Möglicher Zusatznutzen bei GLP-1-agonistinduzierter Übelkeit
An dieser Stelle möchte ich einen weiteren Aspekt ergänzen, der für mich der Anlass war, diesen Artikel zu besprechen.
Da immer mehr psychiatrische Patientinnen und Patienten GLP-1-Agonisten zur Behandlung der antipsychotikainduzierten Gewichtszunahme erhalten, beobachten wir zunehmend Verträglichkeitsprobleme durch Übelkeit und Erbrechen – typische Nebenwirkungen der GLP-1-Agonisten, insbesondere zu Therapiebeginn. Kolleginnen und Kollegen aus der Allgemeinmedizin und Gastroenterologie setzen Ondansetron bereits Off-Label zur Behandlung dieser Nebenwirkungen ein.
In diesem Zusammenhang könnte Ondansetron nicht nur als sichere Augmentationsoption bei GLP-1-agonistinduzierter Übelkeit und Erbrechen dienen, sondern den Patientinnen und Patienten gleichzeitig einen Zusatznutzen in Form einer Verbesserung der Negativsymptomatik bieten.
Fazit: Ondansetron als Option bei begrenzten Therapiealternativen
Wenn die Optionen zur Behandlung der Negativsymptome bei Schizophrenie ausgeschöpft sind, sollte das Antiemetikum Ondansetron in Betracht gezogen werden.
Für einen Therapieversuch lagen die Dosen in den Add-on-Studien zwischen 4 mg und 8 mg Ondansetron.
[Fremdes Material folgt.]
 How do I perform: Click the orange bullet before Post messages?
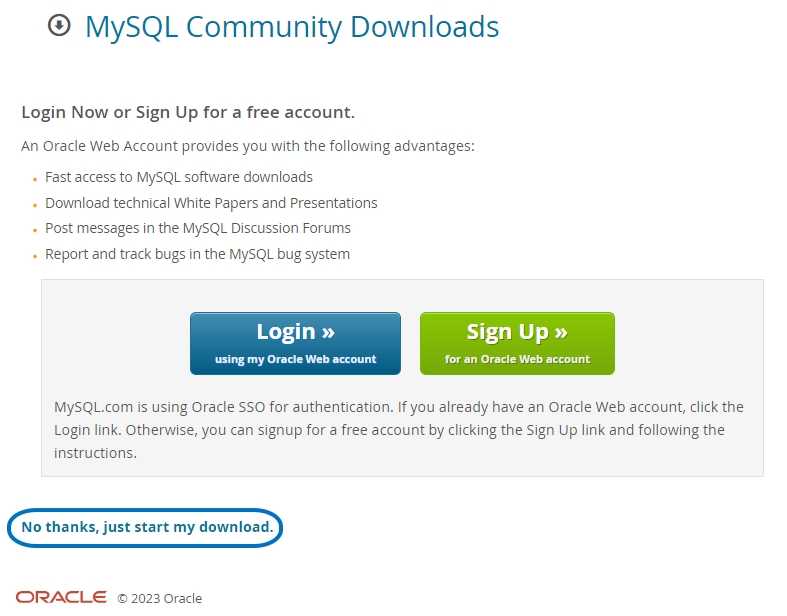35,230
Es handelt sich um einen Off-Label-Einsatz, der die üblichen Voraussetzungen – eine sorgfältige Nutzen-Risiko-Abwägung und deren Dokumentation – erfordert.
Realistische Erwartungen sind dabei essenziell: Die Effektgröße von Ondansetron auf Negativsymptome ist meiner Einschätzung nach gering, und bei der Mehrzahl der Patientinnen und Patienten wird vermutlich kein klinisch wahrnehmbarer Unterschied eintreten. Entscheidend ist daher, die Therapie konsequent zu beenden, wenn kein hinreichender Nutzen erkennbar ist.